As per the State of Indian Fintech Report Q2, 2022, the Indian fintech market is one of the fastest-growing globally, estimated to reach $1.3 Tn by 2025, growing at a CAGR of 31%. While most of the heavy lifting is being done by fintech, the government also plays a crucial role by way of nurturing the ecosystem.
Coordination between multiple regulators in the government and Fintech to ensure financial inclusion is the need of the hour. This partnership between government and fintech has also given a boost to the entrepreneurs and start-up culture.
Among its key sub-sectors, lendingtech is likely to account for 47%, or $616 Bn, followed by insurtech at 26% ($339 Bn) and digital payments at 16% ($208 Bn).

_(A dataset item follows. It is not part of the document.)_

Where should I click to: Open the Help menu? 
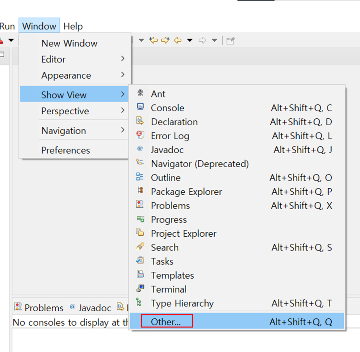[73, 26]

With the government launching the Open Credit Enablement Network and Account Aggregator framework, the loan journey of a consumer has improved significantly.

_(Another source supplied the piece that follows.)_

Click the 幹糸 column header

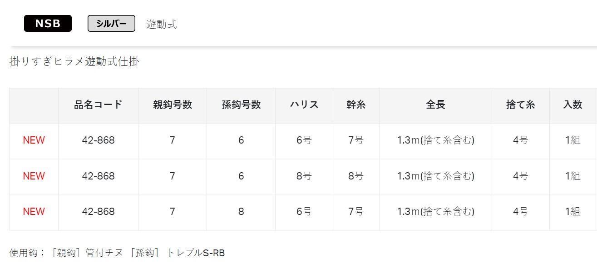pos(356,105)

There are many initiatives taken by the government for improving the Fintech industry, including:
· Fintech-related regulations: RBI created a working group on Digital lending to ensure tech neutrality, principle-based regulation, and addressing regulatory arbitrage to ensure a level playing field.
· Easing data authentication: Solutions such as Video-based consumer identification process, Account Aggregator, E-Nach, Central-KYC, and Udyam makes for a hassle-free expansion of financial services to consumers.
· Data Security and privacy policies: Building of infosec and robust cyber security measures by RBI working groups as well as Sahamati (Niti Aayog), IRDA etc.
· Robust Digital Infrastructure: Initiatives under Digital India and India stack have been successful for consumers adopting digitization.